The New York Times has opened up a space for "debate" over the worth of graduate education. The discussion is pretty heavy on the con side. Some pertinent excerpts:

"Not all degrees are equal — a master’s in anthropology or art probably has less incremental earning power than a M.B.A. or advanced engineering degree." --Richard Vedder, director of the Center of College Affordability and Productivity and instructor of economics at Ohio University

"I have had too many students over the years who have gotten masters and even doctorates find themselves in debt big time, unemployed and forced to start all over in their mid-30s. If you do find a program that will enhance your prospects for a job and better life, then before your enroll, you need to figure out how you are going to pay for it and, if you must borrow more money, whether you can really afford to take on additional debt."

"One of the dirty secrets of many research universities is that they treat master’s students as cash cows that fund other activities. To make matters worse, with many faculty members uninterested in teaching, students cannot assume they will get what they are paying for."

--Mark C. Taylor, chairman of the religion department at Columbia University


"The M.A. degree is neither fish nor fowl nor good red meat." --Stephen Joel Trachtenberg, president emeritus and professor of public services at the George Washington University

"In some fields, such as business or engineering, a graduate degree typically boosted income by more than enough to justify the cost. In others — the liberal arts and social sciences, in particular — master’s degrees didn’t appear to produce much if any earnings advantage." --Liz Pulliam Weston, author of “Easy Money,” “Your Credit Score” and “Deal with Your Debt.”

"I just finished my M.A. in the humanities, and am unable to find work teaching at a community college (which is what I had planned to do with this degree).
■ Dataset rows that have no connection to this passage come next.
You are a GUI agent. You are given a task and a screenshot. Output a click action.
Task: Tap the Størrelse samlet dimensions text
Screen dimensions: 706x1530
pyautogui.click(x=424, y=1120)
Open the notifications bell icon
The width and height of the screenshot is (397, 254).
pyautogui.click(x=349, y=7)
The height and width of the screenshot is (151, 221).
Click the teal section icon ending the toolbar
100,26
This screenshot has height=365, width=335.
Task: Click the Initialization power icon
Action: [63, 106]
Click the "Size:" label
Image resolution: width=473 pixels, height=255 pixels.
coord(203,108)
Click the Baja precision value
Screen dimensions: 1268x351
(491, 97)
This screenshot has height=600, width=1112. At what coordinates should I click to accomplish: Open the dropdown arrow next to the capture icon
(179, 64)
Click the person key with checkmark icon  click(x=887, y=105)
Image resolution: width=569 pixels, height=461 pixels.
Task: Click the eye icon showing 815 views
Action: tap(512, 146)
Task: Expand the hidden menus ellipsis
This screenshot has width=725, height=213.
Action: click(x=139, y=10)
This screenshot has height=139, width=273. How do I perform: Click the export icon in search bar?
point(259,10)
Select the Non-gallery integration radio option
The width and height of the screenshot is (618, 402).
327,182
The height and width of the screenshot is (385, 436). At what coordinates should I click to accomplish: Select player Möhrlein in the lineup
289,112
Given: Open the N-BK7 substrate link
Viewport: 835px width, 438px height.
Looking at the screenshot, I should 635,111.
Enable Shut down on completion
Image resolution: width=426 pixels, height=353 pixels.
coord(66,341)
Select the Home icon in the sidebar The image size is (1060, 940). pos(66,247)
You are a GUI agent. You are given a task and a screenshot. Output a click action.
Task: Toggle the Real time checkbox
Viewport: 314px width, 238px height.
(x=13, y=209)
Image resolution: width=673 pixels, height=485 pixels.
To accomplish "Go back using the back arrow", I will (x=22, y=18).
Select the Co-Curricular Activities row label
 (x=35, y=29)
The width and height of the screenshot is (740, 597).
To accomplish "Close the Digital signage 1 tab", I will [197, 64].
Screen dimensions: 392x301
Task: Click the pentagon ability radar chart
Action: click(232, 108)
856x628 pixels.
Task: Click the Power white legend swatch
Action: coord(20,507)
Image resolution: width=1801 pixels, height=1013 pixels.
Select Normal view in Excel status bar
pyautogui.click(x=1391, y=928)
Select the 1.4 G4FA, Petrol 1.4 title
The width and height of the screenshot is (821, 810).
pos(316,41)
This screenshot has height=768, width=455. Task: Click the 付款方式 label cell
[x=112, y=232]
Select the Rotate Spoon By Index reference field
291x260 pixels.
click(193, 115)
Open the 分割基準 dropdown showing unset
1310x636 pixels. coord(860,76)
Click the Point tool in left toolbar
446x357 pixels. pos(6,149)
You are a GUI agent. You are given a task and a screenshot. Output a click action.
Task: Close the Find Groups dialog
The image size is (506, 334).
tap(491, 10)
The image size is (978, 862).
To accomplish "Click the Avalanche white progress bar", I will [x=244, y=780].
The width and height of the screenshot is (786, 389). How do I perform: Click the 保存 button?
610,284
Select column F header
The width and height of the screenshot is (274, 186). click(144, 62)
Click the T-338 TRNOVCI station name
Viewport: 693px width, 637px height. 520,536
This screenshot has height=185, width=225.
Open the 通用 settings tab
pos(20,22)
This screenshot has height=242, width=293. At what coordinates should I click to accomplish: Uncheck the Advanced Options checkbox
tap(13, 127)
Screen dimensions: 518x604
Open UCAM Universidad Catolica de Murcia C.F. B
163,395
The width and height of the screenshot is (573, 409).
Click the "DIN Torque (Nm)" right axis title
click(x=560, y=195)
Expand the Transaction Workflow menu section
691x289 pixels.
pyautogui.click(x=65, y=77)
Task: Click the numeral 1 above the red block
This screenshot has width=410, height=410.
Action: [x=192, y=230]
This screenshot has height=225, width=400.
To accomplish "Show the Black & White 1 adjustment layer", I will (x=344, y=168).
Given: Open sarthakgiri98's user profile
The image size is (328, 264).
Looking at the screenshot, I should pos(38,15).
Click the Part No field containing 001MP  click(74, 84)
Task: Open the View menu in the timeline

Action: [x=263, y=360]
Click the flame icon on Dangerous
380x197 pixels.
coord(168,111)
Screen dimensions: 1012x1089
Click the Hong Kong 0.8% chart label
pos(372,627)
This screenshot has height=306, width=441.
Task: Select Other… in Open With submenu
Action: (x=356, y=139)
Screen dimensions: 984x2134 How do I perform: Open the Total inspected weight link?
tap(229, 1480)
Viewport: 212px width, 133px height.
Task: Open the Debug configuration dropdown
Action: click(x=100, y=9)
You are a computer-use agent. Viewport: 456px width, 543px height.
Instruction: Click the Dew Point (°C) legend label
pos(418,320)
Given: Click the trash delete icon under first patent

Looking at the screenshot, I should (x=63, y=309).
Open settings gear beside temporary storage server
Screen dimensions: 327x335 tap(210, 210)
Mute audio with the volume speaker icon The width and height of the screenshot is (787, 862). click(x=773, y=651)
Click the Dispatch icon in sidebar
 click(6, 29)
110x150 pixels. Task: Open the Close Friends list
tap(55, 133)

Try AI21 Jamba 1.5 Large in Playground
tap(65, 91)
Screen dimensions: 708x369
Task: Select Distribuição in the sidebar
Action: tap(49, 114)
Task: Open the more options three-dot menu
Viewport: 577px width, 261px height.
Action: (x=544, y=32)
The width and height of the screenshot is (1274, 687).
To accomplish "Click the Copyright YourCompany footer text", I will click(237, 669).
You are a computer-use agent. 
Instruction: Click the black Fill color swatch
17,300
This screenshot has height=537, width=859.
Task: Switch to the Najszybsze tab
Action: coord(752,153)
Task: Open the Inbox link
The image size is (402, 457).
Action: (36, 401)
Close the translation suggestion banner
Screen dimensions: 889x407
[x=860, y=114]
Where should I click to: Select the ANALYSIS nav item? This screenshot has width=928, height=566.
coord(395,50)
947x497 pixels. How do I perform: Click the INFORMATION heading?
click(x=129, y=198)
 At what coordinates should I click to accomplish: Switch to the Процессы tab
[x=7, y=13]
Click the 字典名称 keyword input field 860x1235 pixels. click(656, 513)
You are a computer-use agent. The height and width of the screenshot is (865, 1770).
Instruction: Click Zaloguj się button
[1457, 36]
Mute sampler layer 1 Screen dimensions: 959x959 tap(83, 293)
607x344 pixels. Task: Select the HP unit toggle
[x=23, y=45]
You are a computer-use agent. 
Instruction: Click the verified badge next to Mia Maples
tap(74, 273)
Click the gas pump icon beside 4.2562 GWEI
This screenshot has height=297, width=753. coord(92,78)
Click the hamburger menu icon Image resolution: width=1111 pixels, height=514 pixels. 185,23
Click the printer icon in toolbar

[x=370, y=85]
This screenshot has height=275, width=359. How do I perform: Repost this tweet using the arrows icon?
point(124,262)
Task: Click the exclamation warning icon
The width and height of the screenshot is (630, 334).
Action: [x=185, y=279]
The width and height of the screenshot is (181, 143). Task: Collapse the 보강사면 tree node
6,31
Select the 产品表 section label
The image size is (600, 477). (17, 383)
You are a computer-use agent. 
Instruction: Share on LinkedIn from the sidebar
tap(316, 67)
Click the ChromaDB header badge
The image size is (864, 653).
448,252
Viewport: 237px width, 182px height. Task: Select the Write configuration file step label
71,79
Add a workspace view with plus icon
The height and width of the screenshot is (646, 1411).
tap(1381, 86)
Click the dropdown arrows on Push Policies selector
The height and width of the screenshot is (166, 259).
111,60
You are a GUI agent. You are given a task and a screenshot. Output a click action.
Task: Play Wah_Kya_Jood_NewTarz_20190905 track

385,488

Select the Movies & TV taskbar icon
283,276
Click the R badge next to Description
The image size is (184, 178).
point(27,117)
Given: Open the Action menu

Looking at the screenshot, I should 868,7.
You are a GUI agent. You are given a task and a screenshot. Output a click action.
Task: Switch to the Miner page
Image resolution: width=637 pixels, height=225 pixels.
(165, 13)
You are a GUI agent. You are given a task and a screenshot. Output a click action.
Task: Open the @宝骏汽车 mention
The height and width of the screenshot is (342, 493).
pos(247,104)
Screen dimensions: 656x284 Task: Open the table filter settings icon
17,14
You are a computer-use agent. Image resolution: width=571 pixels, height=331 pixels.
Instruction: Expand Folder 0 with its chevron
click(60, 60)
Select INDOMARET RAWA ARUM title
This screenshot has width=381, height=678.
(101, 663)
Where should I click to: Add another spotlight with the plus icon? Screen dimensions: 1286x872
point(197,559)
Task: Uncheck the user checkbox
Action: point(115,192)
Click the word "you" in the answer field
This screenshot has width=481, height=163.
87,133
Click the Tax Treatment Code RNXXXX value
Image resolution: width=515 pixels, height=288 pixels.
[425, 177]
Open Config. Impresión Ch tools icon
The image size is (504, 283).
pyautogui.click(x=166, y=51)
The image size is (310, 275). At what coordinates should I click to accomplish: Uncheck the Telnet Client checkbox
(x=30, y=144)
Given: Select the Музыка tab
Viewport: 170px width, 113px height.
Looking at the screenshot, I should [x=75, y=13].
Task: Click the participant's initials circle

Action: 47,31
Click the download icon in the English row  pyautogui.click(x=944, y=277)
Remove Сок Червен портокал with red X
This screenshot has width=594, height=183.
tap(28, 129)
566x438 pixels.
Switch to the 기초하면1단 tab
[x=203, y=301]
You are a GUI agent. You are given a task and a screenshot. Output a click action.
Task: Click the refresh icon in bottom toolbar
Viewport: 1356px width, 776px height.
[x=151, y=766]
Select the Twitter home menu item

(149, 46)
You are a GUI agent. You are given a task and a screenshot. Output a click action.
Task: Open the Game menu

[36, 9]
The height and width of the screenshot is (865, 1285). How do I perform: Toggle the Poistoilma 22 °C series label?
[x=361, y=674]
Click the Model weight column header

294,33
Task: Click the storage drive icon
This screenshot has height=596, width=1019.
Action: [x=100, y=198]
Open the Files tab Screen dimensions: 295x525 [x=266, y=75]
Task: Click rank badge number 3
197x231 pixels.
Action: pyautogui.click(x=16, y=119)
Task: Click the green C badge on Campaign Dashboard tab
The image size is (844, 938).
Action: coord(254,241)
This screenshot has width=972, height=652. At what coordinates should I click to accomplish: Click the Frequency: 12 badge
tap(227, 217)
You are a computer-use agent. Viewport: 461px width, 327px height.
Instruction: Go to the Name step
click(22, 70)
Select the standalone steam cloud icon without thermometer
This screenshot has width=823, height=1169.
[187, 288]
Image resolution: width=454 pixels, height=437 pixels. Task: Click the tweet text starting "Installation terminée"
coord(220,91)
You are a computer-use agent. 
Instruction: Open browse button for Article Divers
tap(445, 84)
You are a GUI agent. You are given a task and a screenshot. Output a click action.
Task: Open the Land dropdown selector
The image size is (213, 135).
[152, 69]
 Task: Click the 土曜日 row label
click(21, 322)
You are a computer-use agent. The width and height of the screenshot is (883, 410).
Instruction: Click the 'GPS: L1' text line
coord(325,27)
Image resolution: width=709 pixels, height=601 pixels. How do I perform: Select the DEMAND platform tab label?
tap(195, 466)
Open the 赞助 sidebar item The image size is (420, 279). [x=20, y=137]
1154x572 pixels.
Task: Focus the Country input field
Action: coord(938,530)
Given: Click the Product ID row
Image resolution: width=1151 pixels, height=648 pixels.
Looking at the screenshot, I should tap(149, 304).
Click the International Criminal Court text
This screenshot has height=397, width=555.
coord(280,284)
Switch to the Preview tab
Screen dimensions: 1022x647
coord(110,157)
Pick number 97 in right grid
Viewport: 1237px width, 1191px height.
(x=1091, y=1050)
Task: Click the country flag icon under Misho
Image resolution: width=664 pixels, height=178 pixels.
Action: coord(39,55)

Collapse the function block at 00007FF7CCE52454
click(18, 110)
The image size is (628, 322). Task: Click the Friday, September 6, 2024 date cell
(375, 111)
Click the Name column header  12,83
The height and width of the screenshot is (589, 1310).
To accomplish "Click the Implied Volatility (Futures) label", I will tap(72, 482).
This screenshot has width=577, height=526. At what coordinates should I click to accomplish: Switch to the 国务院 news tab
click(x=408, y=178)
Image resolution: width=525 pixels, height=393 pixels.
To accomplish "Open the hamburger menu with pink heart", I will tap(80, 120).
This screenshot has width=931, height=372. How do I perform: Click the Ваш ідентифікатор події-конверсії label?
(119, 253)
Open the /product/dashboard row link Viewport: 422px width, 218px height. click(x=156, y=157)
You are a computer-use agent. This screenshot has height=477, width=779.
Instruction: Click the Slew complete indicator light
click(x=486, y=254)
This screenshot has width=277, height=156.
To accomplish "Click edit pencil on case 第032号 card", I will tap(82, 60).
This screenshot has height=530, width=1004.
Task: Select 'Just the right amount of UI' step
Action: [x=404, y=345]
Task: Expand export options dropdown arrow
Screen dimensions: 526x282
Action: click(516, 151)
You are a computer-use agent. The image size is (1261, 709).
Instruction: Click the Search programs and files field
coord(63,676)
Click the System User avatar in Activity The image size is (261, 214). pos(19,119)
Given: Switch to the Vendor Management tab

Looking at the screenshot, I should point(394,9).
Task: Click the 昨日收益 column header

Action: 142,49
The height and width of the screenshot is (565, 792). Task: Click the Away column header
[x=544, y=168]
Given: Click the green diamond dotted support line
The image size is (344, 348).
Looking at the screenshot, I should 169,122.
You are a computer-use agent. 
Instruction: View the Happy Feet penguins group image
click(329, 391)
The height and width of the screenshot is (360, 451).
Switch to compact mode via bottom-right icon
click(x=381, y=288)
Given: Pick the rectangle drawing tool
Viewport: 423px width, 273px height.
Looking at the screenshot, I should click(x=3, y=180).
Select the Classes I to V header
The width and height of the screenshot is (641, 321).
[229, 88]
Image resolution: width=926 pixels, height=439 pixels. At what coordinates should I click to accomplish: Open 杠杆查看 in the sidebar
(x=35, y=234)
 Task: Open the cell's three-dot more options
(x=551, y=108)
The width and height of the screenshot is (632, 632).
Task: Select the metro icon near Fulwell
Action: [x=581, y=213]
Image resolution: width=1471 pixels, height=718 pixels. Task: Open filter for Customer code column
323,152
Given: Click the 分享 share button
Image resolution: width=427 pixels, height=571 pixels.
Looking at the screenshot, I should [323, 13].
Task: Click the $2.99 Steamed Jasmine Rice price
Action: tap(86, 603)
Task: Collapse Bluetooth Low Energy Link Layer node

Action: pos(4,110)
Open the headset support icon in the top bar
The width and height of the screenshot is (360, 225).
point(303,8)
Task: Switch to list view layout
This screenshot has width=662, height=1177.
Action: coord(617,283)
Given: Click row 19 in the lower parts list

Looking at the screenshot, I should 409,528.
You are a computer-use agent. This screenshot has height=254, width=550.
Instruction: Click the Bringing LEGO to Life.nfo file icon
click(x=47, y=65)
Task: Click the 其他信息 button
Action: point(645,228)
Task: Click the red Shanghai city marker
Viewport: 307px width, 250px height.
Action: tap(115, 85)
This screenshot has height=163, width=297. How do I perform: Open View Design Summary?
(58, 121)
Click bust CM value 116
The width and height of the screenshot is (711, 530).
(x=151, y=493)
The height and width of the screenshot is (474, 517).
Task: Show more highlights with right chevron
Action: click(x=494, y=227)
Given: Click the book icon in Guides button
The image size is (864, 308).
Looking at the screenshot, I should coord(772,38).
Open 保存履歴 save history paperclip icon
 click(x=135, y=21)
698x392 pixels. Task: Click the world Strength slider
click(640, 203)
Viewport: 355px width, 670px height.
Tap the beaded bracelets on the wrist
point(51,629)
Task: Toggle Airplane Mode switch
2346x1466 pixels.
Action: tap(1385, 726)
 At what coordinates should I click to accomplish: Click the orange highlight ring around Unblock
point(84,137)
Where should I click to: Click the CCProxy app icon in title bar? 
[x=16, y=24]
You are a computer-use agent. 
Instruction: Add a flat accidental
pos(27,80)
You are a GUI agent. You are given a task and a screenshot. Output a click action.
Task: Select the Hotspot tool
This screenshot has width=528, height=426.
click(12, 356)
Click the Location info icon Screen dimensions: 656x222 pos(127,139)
Luckily I had a full fellowship, so I don’t have any loans to pay, but I’m back to where I was before I went to graduate school: jobless, broke, and wondering why I didn’t study business administration." --Serapli, from the comments

________________________________________________

I have a master's degree in English from Western Washington University. I can't say for sure whether it has added to my cache in the job market. While I do have a job that I love (maybe "love" is a tad strong; revision: like OK most of the time) and that could be considered to be "in my field," I didn't get it because of my education. I got it through a friend. Most of the skills I use on a daily basis come from other jobs I've had in the past or are self-taught; I can't attribute them to my M.A. coursework per se. However, I did gain on-the-job, transferable skills like classroom instruction and nonprofit management (of a literary magazine) that inform my current work. In addition, my time at Western was (and continues to be) a great networking opportunity.

As for the cost, it ran me about $3,000 in loans. The rest was covered by my TA-ship. Was it worth it? Yes. Would it have been worth it had I paid for it out of pocket? Probably not. Given my current salary, there's no way I would be able to pay off the debt in anything close to a timely manner.

Certainly, there are other, non-monetary criteria for measuring the worth of an M.A. (or M.F.A.). I'd be interested in hearing about other standards for measure.

Monday, June 22, 2009

Cold feet and bat ears

The act of watching a play strikes fear into my heart. Only at first. I begin by worrying that one of the cast members won't arrive for this particular show, a little like imaging worst-case-scenario Kate Blanchett's run in with a motor vehicle in Benjamin Button, and then discovering the understudy maybe didn't expect that today would be the day and left her only pair of run-free stockings at home. What then?

What if the actors recognize that I just reached down to temporarily discard of my concession stand snack wrapper and mistook it for fidgeting in the middle of Act III? What if that guy in the audience laughed at the wrong time (say, during a key character death, a la Hamlet) and I feel embarrassed for him?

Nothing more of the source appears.